Chloe was born premature at 28 weeks with a cleft lip and palate.
She was a very small baby measuring 12.6 inches and weighing 1.8 lbs.
Due to her prematurity, she spent 116 days in the NICCU
at Children's Hospital Los Angeles. Through much prayer and care she is growing strong each day.
Chloe is the first person in our extended family to be affected by cleft lip and palate. However, it never took away the beauty of her smile or the wonder of her smile. While she was beautiful just the way she was born, she is even more beautiful now that her cleft lip and palate are repaired.
Our goal is to provide the financial means for the surgeons of Operation Smile to repair the cleft of the many beautiful children worldwide who do not have access otherwise. We appreciate your interest to join us in this effort.
Operation Smile is a mobilized force of medical professionals and caring hearts who provide safe, effective reconstructive surgery and related medical care for children born with facial deformities such as cleft lip and cleft palate.
As one of the most prominent charities for children in the world, Operation Smile works in over 60 countries to heal children’s smiles and bring hope for a better future.
Since 1982, Operation Smile — through the help of dedicated medical volunteers — has provided more than 3.5 million comprehensive patient evaluations and over 200,000 free surgeries for children and young adults born with facial deformities. Our work creates a lasting global impact. We train local doctors in developing countries and strengthen healthcare systems so more children in some of the poorest areas in the world can be treated.

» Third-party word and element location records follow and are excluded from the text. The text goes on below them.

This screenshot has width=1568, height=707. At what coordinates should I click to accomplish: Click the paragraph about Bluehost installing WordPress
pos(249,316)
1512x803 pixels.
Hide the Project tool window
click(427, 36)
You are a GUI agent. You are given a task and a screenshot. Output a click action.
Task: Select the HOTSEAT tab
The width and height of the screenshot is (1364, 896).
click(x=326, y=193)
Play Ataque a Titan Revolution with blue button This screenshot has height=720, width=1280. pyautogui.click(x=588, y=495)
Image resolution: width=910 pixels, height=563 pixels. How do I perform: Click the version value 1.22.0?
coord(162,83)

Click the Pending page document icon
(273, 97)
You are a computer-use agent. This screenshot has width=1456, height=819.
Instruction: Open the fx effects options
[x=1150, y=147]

Cleft lip and cleft palate are birth defects, which occur very early in pregnancy.
A cleft lip is a separation of the two sides of the lip. The separation often includes the bones of the upper jaw and/or upper gum. A cleft palate is an opening in the roof of the mouth in which the two sides of the palate did not fuse, or join together, as the unborn baby was developing.
A child born with a cleft frequently requires several different types of services, e.g., surgery, feeding therapy, speech therapy, dental/orthodontic care, all of which need to be provided in a coordinated manner over a period of years.